ACCU-CHEK SPIRIT COMBO

MDR report key: 2755437 · Received September 19, 2012

Report

Report Number
2183996-2012-01377
Event Type
Malfunction
Date Received
September 19, 2012
Date of Event
September 5, 2012
Report Date
September 6, 2012
Manufacturer
ROCHE INSULIN DELIVERY SYSTEMS INC.
Product Code
LZG
PMA / PMN Number
NA
Removal / Correction Number
NA
Product Problem
Yes
Report Source
Manufacturer report
Reporter Location
GR
Reporter Occupation
NOT APPLICABLE

Narratives

Additional Manufacturer Narrative · 1

THE COMPLAINT CANNOT BE VERIFIED, THE PRODUCT MEETS THE SPECIFICATION REGARDING THE CUSTOMER'S ALLEGATION. THE DELIVERY ACCURACY OF THE INSULIN PUMP WAS TESTED WITHIN THE PUMP DRIVE TEST ON THE DIAGNOSTIC TEST SYSTEM AND MEETS THE SPECIFICATIONS. THE TECHNICAL INVESTIGATION GAVE NO EVIDENCE THAT THE DEVICE DID CAUSE OR CONTRIBUTE TO THE CONDITION REPORTED BY THE PATIENT. THE PROBLEM MENTIONED BY THE CUSTOMER COULD NOT BE REPRODUCED.

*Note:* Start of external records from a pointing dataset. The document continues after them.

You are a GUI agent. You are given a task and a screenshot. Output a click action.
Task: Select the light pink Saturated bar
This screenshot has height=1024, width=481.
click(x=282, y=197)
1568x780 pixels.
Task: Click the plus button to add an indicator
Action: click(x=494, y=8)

Additional Manufacturer Narrative · 1

THIS INCIDENT OCCURRED OUTSIDE THE UNITED STATES. INFO CONTAINED WITHIN THIS REPORT IS ALL THAT IS AVAILABLE AT THIS TIME. IF FURTHER INFO IS OBTAINED, IT WILL BE PROVIDED IN THE SUPPLEMENTAL REPORT.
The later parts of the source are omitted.